Затем – внезапно – наступила перемена. Шлюз затворился, поток вдохновения иссяк. Болезнь приняла новую форму. Больше она не выражалась в навязчивой идее сравнительно нормальной души – идее, когда прикосновение к Богу вызывает сладостно-мучительные спазмы. О нет, отныне Сюрен был лишен света, из чего логически вытекало умаление и деградация человека в нечто меньшее, чем человек. В ряде писем, написанных за 1638 год к одной монахине, испытавшей подобные симптомы, Сюрен подробно рассказывает о начальной стадии своего недуга.
Он страдал, в том числе физически. Выпадали дни и даже целые недели, когда не слишком сильный, но почти беспрестанный жар удерживал Сюрена в состоянии крайней вялости. В другое время он мучился от некой разновидности частичного паралича. Сохраняя некоторый контроль над своим телом, Сюрен не мог двинуть ни рукой, ни ногой без титанического усилия, а главное, без острой боли. Самые элементарные действия превратились в настоящие испытания, каждое задание, вроде бы пустячное, рутинное – в Гераклов подвиг. Несчастный тратил два-три часа на то, чтобы расстегнуть крючки своей сутаны. О том, чтобы полностью раздеться до нижней рубахи, он теперь и не мечтал. Почти двадцать лет Сюрену приходилось спать одетым. Однако никто не отменял еженедельной смены белья (иначе завелись бы вши, к которым Сюрен «питал глубокое отвращение»). «Я страдал столь неописуемо, что, случалось, всю ночь с субботы на воскресенье проводил за одним занятием – стаскивал грязную рубашку и натягивал свежую. Это сопровождалось чудовищной болью; если когда я и чувствовал жалкие намеки на облегчение, так лишь до четверга, ибо с четверга меня терзал страх перед неминуемой сменой рубашки. Кажется, я обменял бы эту пытку на любую другую, если бы то было в моей воле».

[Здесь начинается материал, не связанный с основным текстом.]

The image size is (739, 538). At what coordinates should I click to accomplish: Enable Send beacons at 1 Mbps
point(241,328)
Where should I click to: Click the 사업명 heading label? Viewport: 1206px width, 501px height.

Впрочем, процесс принятия пищи был не лучше. Рубашка, по крайней мере, менялась раз в неделю. А вот Сизифов труд разрезания мяса на кусочки, донесения вилки до рта, охватывания пальцами стакана – повторялся изо дня в день. Еще ужаснее его делали отсутствие аппетита и почти полная уверенность едока в том, что сразу после трапезы он исторгнет съеденное, а если и не исторгнет, так будет мучиться несварением желудка.
Доктора делали все, что могли – пускали Сюрену кровь, ставили клистиры, силком запихивали его в теплую ванну. Толку почти не было. Симптомы имели телесную природу, но их причину следовало искать не в испорченной крови или разбалансированных гуморах пациента, а в его мозгу.